I could go on and on about food. Laura Popescu, whom we’ve had the pleasure to talk to last week, said something really great about how to choose the diet that fits you perfectly. She is all about biohacking, which essentially means each and every one of us needs to ‘hack’ their way through nature and figure out what is right for them and what is not. It is the same when it comes to food. After years of studies and research, Laura came to a rather simple conclusion: you really need to test it out and see it for yourself. She actually recommended a device that you put on your arm and it constantly reads your blood glucose level. She wore that device while eating different types of foods and, for example, she discovered white rice spikes her sugars to the skies, so now she knows to avoid it. 


Step 3: Free your mind (and the rest will follow):


In a study I came across at one point, I read something interesting. It appears that six months into the pandemic, 30% of frontline and remote workers have said the pandemic has increased burnout at work, while 70% of them claimed that they think meditation could help decrease work-related stress.


It might be because meditation seems like such an unattainable thing, but Western and Central European countries are more and more into meditation. Meditation can take many forms and, similar to food, it depends on the individual needs. But as a thing we all have in common, our minds sometimes act like racing cars for no reason, sometimes the mind works against us and sometimes the strangest of thoughts come to our head. Before being able to practice meditation, we should find a way to download all the information running through our brains in a way that feels liberating. 


A lot of people swear by journaling or to-do lists. I say, find a way to make peace with your brain about the day that has gone by. One way you could do that is by writing down all the activities you’ve accomplished throughout the day and the remaining things you must complete and set a goal for the next day. This will help your brain understand things are under control.


If the mind is the king of the body, then breathing must be the king of the mind. I personally believe that doing breathing exercises has helped me decompress and become more in sync with my mind and my body. I recommend trying out the 4-7-8 technique, the Wim Hof Method, the square breathing method, etc. This is another thing you could learn to do in different situations throughout the day, it doesn’t have to be a 'chore'.

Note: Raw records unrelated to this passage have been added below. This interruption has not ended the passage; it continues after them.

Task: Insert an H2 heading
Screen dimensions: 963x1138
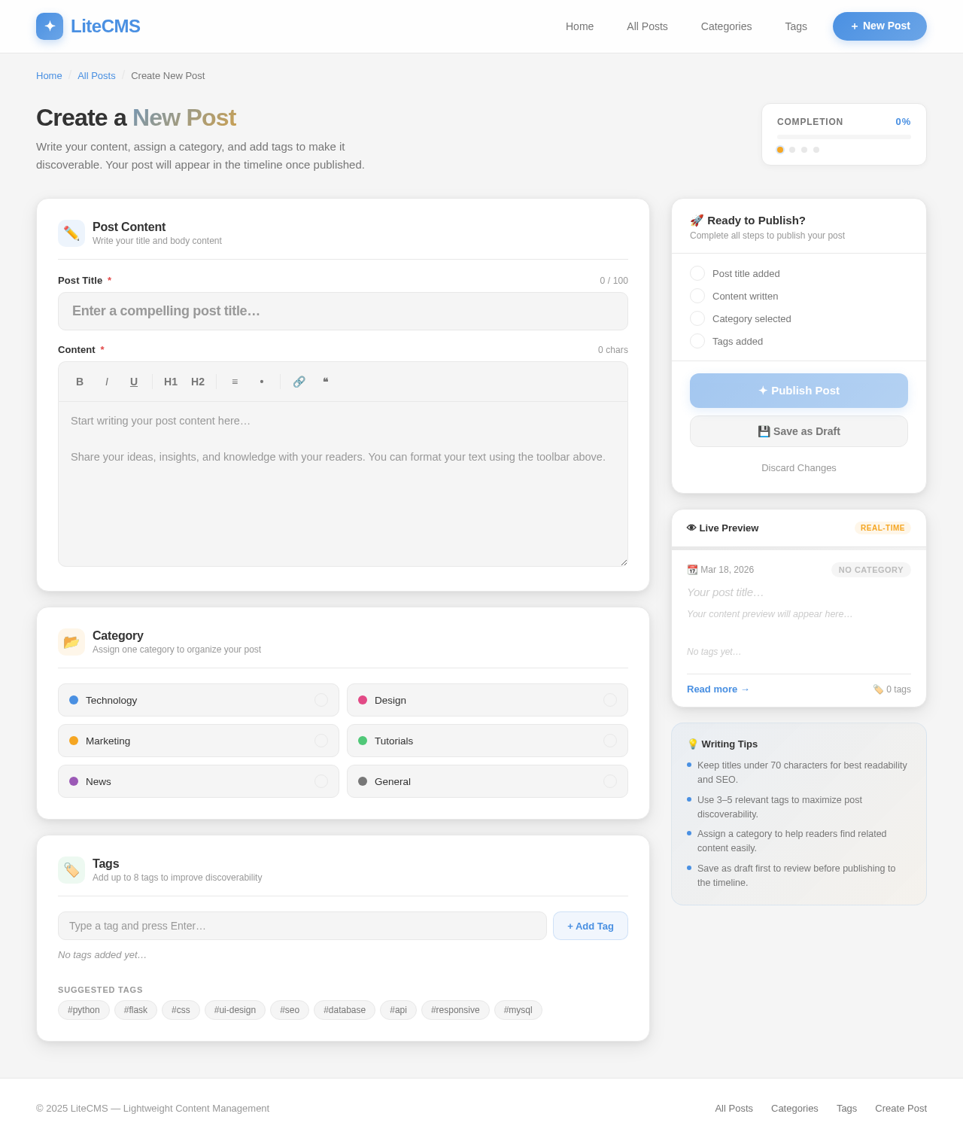Action: coord(198,382)
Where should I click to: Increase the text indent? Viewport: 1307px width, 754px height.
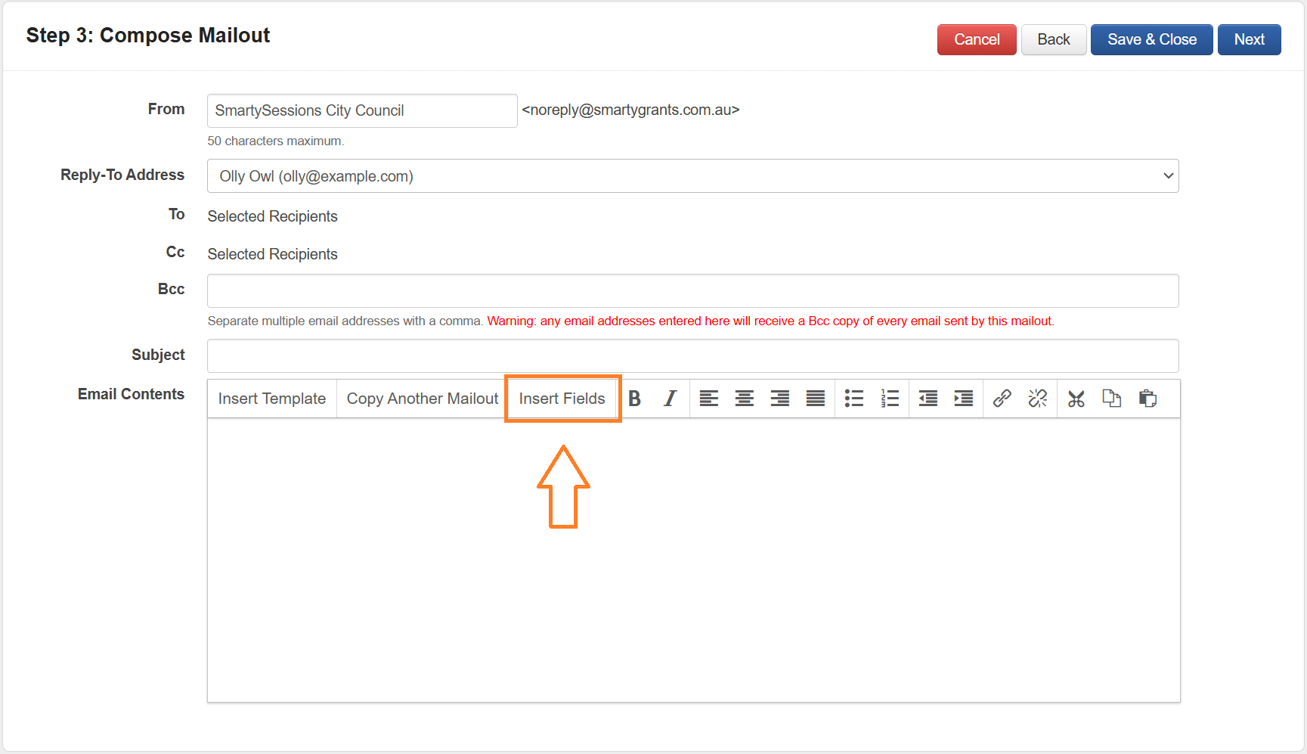(x=963, y=399)
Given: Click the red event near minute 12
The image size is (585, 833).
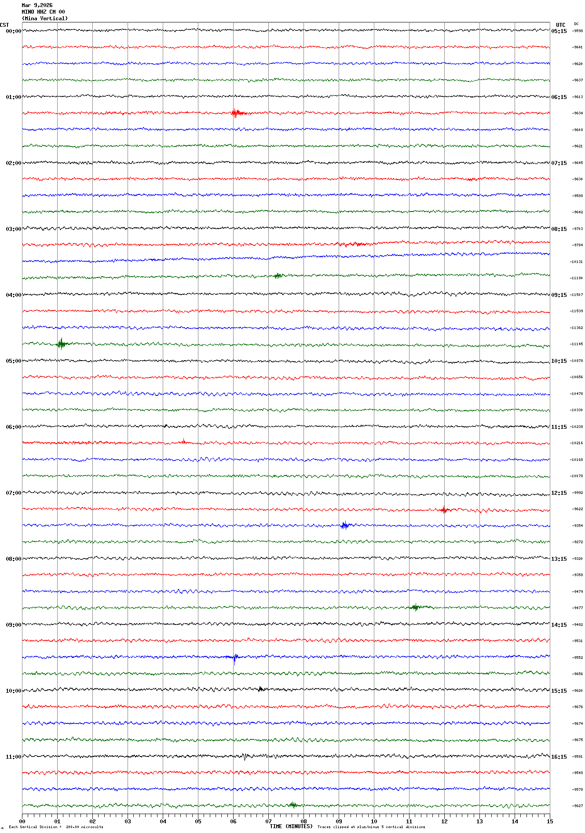Looking at the screenshot, I should tap(444, 510).
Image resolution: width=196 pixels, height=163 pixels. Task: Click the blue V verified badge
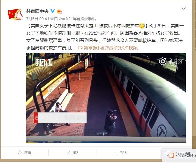click(x=53, y=11)
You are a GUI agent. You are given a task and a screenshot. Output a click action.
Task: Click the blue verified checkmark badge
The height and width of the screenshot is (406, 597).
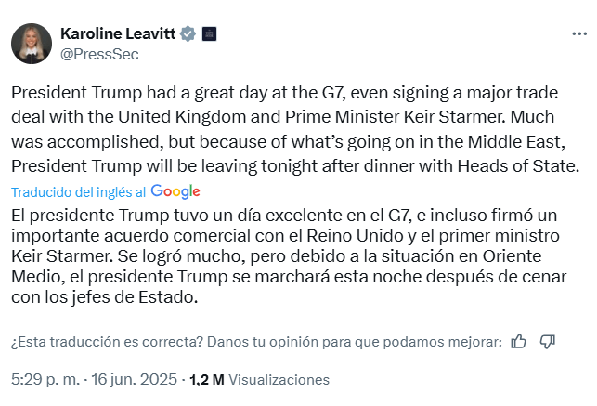(x=188, y=34)
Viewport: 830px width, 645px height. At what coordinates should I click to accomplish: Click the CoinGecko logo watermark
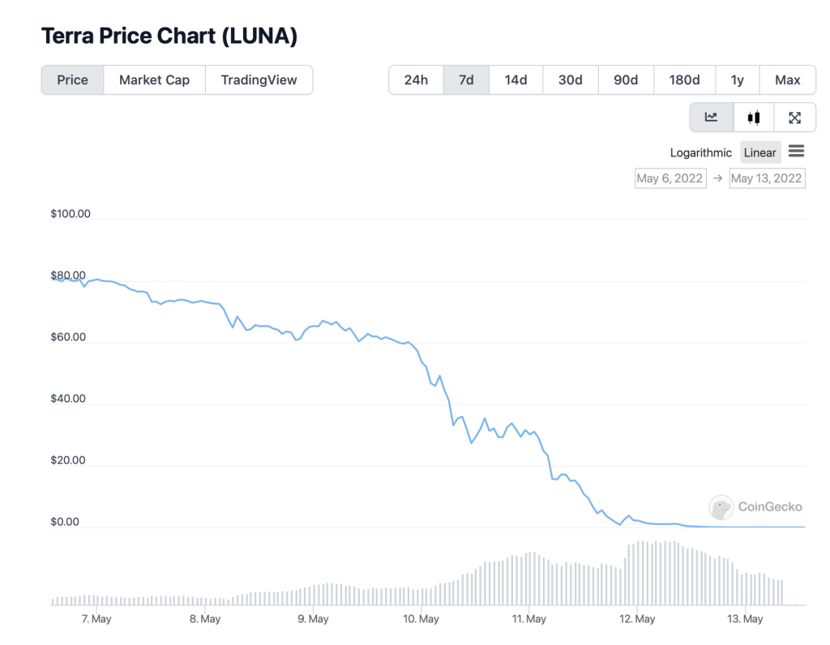(755, 507)
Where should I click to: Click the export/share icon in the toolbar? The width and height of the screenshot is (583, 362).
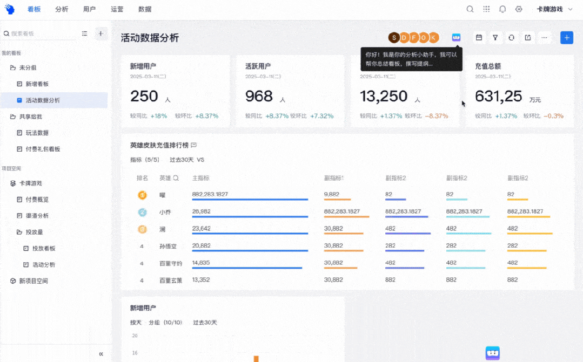[528, 37]
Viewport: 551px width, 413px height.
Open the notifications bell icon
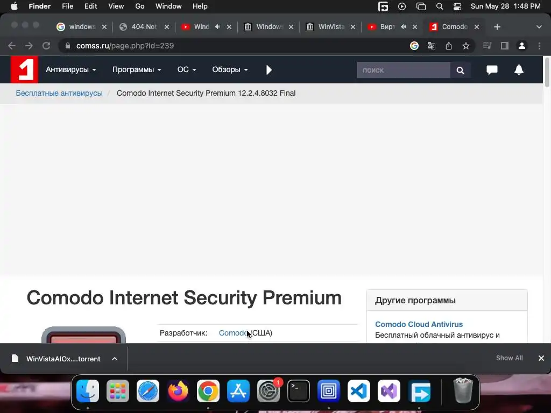pos(519,70)
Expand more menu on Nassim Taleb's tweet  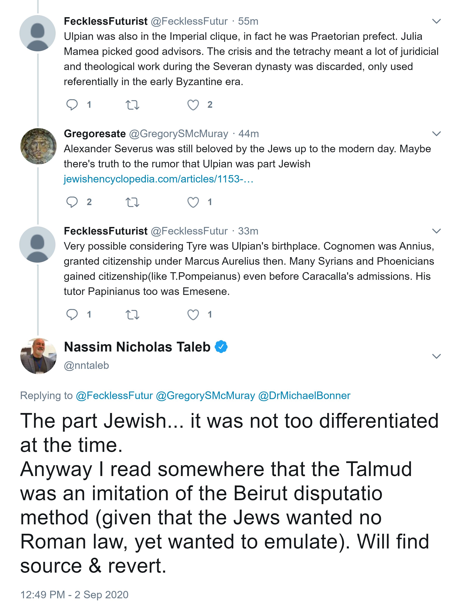click(x=436, y=356)
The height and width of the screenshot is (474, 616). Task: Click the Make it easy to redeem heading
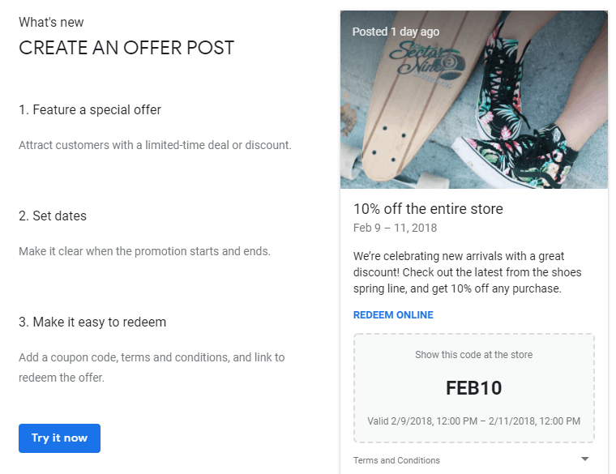92,322
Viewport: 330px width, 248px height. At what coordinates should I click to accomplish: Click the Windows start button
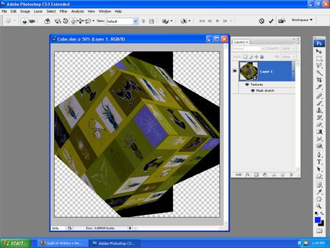pos(15,243)
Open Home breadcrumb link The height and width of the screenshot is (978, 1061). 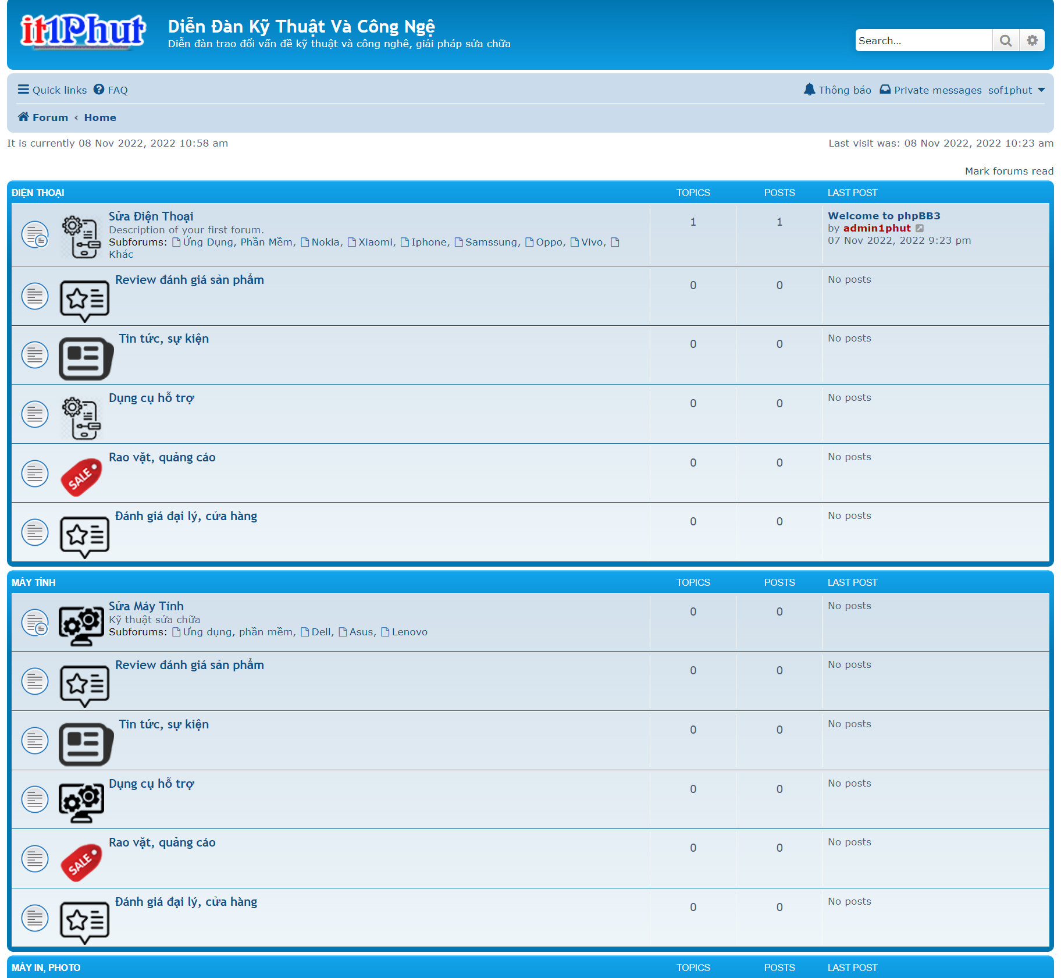tap(100, 118)
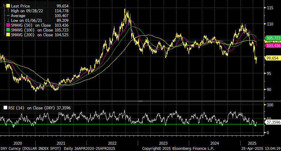This screenshot has height=151, width=281.
Task: Select the yellow SMAVG (200) legend swatch
Action: 8,35
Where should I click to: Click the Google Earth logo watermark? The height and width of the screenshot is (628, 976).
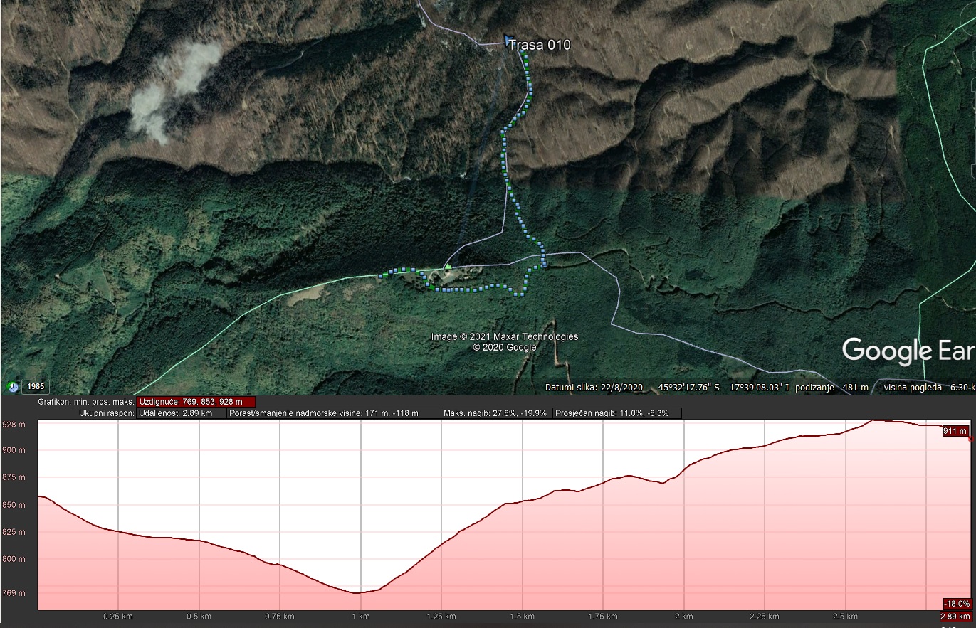tap(907, 351)
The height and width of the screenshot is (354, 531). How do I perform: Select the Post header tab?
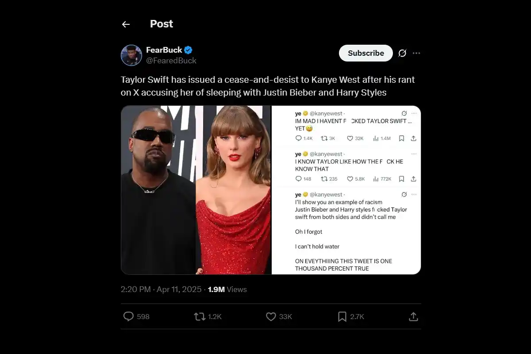161,24
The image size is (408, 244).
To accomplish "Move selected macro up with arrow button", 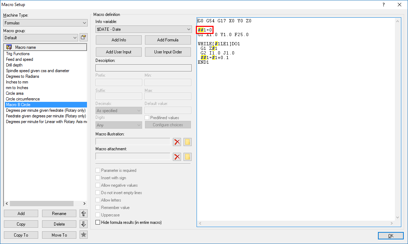I will (x=83, y=213).

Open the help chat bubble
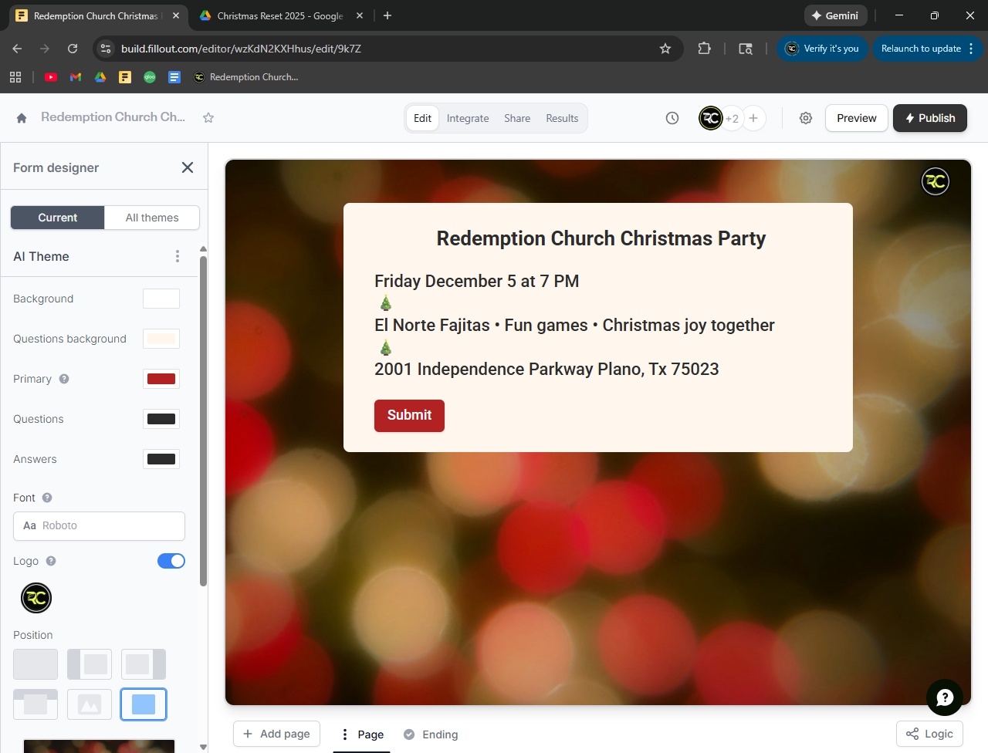[944, 697]
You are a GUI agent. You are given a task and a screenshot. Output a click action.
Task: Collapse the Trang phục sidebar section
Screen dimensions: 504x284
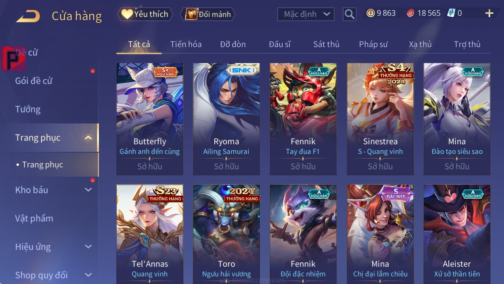tap(88, 138)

Once you’ve mastered breathing techniques, you could start meditating. There are many apps available where you can find guided meditations, which I think are the best starting point for someone that is not used to it. You can start small, a few minutes when you wake up, a few minutes before going to bed. The pace of life and the stressful times can seriously damage our minds and taking the time to breathe properly and meditate can feel so freeing, to me at least this is catharsis.



3. A work environment worth waking up for


A great deal of the stress we feel is related to our professional lives. This is why having a work environment that promotes creativity, authenticity and that is well organized can be a game-changer. 


At Linnify we’ve quite literally built our workplace together as time went by and the company grew bigger. We chose the headquarters at a house because we wanted it to feel cozier than a regular office space. And it does feel like that. 


Getting daylight and recharging from the sun is yet another important factor. But to us at Linnify, the thing that makes the days better constantly is the team. I consider myself lucky for being surrounded by people that share my vision, people that allow each other to express, grow and learn. I can guarantee that forming connections with the right people at work can decrease the levels of stress you feel throughout the day.


I am glad the conversation about stress, especially work-related stress, is more open than ever. Talking about it openly and fearlessly is, I think, the first big step towards changing the status quo. To put my own little end to #StressAwarenessMonth, I wish everyone reading this article some well-deserved peace of mind.


From myself and the team at Linnify, we hope you find it.